On 17 March, the Spanish data protection agency (la Agencia Española de Protección de Datos - AEPD) published a draft privacy impact assessment guide (Evaluación del Impacto en materia de Protección de Datos Personales). At the same time, the AEPD has initiated a public consultation, open until 25 April, to garner opinion and comments on the guide, after which they will issue a final version.
The guide sets out a framework to improve privacy and data protection in relation to an organisation’s technological developments, with the aim of helping them identify, address and minimise data protection risks prior to the implementation of a new product or service.
In this draft guide, the AEPD comments on the increasing importance for organisations to demonstrate their commitment to the rights of individuals whose personal data they process, and in meeting their legal obligations (essentially advocating the principle of accountability). In this regard, they advise that a developed privacy impact assessment will go a long way in evidencing an organisation’s good diligence, as well as assisting it to develop appropriate methods and procedures for addressing privacy risks.

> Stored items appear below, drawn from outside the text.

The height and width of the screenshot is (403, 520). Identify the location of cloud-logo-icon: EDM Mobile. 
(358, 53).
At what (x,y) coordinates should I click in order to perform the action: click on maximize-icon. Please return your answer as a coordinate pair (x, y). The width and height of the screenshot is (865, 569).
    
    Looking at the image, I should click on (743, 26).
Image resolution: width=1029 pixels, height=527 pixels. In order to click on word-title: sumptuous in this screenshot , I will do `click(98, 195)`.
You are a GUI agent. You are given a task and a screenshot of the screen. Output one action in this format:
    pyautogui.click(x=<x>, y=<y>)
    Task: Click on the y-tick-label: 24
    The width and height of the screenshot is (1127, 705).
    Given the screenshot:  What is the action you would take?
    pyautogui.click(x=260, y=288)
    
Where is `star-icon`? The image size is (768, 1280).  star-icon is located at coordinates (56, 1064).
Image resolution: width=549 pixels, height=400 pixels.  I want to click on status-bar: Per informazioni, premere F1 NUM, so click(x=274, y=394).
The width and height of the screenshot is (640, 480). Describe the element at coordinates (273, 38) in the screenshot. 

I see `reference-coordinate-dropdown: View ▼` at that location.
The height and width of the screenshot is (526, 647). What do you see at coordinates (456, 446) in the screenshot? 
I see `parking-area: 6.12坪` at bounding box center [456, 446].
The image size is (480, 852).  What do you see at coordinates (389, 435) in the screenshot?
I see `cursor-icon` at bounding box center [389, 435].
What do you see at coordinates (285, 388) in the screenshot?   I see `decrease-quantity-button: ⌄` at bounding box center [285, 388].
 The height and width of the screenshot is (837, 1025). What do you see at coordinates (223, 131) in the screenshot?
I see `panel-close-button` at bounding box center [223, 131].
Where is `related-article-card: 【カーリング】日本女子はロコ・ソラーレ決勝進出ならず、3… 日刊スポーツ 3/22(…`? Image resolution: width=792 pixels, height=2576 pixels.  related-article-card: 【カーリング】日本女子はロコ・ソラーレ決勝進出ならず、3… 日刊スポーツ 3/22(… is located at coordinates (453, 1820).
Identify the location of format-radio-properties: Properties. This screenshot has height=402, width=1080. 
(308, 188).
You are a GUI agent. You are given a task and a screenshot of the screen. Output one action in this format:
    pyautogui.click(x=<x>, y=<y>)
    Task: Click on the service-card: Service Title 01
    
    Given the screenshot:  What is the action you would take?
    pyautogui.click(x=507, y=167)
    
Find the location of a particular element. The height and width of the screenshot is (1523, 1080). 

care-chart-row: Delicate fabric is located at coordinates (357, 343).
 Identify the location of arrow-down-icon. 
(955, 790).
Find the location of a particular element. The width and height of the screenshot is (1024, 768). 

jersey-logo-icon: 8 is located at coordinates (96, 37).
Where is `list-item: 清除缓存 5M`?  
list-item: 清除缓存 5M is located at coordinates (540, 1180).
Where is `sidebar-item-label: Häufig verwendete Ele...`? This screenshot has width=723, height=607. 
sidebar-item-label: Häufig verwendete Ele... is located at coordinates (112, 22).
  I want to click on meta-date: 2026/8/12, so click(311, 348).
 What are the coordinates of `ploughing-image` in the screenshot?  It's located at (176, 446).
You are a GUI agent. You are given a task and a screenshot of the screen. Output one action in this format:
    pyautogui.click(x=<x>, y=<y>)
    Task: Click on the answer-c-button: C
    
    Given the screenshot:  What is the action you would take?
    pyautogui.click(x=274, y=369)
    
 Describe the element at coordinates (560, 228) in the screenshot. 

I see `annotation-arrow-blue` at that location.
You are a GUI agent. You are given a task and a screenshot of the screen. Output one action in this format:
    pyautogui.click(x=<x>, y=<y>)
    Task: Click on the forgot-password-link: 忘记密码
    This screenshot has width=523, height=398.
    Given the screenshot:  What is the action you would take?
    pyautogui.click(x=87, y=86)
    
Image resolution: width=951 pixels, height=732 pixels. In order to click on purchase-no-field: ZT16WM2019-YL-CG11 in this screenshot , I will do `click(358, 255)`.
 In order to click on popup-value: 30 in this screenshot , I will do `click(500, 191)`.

It is not suggested, however, that the guide will provide the only methodology for carrying out a privacy impact assessment. Indeed, the AEPD says that they would be receptive to organisations who wish to develop an assessment specifically adapted to their business or sector, and they would be open to providing such organisations with guidance to ensure that they meet the minimum regulatory requirements.
As well as providing general guidance on privacy impact assessments, the guide sets out a set of basic questions, together with an ‘evaluation’ tool developed by the AEPD, whereby organisations can ‘check off’ and determine the legal obligations that must be met in order to implement their intended product or service in compliance with data protection legislation.
While this privacy impact assessment is not obligatory in Spain, this type of compliance review could become a legal requirement across the EU if the European Regulation on Data Protection remains as currently drafted (Article 33).